I say it handles call and cast trivially but I feel call needs a bit more explanation. Call blocks the caller until it gets a return value, but it does not block the callee! It’s typical to reply at the end of handle_call, but not required. Instead, the from argument to handle_call may be handed off; anyone with this value can perform the reply. We just inject a short-lived dummy caller on the receiving side, while the foreign engine proxy spawns a short-lived call replier on the sending side. So call requires a small amount of special handling to be transport-transparent.

(It’s possible that no interengine messages are ever calls; I think currently this is the case. But it’s worth noting.)

For prosperity the offline version of the diagram can be found here,

Thanks for the writeup. Just paging @tg-x @graphomath @jonathan to take a look here as we will need to synchronize on the engine model and implementation w.r.t. networking.


for simplicity as a png

Artem, Ray, and I discussed this during HHH, and came up with a revised approach.

The gist of the design is that a proxy engine serves as the communication point with foreign nodes. If communication over TCP is interrupted, messages are queued and flushed when the TCP connection is restored.

Assumptions:

  • Any proxy engine communicates with a node via a specific port. A node is discovered on port X, so all traffic will go through that port from that point on.

The architecture must satisfy the following:

  • When a foreign node is unavailable, messages are queued by the proxy process. The messages are flushed by the proxy process when the TCP connection is reestablished.
  • If the TCP server stops in an expected way, the proxy process, TCP server, and all listeners are terminated in an orderly fashion.
  • If the TCP server stops in an unexpected way, the TCP server and all listeners are restarted. The proxy engine remains alive to buffer the messages.
  • A TCP server can be used by zero or more proxy engines.

Functional implications:

  • TCP servers must be addressable by a unique name which must contain their port for the above to work. This allows the proxy process to know where to send its messages to.

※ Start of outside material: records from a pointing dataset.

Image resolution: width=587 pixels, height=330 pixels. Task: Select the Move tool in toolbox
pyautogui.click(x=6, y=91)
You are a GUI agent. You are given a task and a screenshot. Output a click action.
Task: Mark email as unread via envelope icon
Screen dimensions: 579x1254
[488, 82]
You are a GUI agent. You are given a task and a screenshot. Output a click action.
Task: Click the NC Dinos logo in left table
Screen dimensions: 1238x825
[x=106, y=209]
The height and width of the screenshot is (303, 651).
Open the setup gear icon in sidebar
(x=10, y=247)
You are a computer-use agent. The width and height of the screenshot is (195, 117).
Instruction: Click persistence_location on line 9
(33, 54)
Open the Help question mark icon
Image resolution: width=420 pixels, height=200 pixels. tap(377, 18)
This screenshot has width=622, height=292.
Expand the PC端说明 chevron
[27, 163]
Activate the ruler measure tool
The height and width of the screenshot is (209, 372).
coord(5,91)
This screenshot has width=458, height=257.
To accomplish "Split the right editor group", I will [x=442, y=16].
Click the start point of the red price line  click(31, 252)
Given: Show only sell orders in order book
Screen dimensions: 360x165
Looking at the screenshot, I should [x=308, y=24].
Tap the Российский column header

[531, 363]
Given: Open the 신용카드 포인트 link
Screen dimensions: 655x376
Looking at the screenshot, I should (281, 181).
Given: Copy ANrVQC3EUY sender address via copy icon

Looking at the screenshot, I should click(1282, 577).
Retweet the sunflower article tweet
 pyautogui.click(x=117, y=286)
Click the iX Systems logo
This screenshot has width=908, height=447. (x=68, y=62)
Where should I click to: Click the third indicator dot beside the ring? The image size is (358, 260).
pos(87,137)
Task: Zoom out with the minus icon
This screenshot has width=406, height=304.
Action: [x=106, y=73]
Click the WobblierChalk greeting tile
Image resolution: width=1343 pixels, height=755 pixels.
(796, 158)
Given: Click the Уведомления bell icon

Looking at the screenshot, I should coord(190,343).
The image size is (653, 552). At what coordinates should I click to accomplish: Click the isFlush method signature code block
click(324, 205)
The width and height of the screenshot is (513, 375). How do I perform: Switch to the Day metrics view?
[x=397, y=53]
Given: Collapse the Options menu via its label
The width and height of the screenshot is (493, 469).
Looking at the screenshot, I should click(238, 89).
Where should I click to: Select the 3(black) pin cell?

  • If the proxy engine is alive, but it’s TCP server is offline, the dependency must be recreated by a notification mechanism. E.g., a process sends a message to the proxy engine {:tcp_available, {:port, 5001}}.

The supervision tree will look like the design below.

To think about later:

  • How long do we queue? What if a node is disconnected for a $long period of time. Do we eventually forget it, put limits on the queue, etc.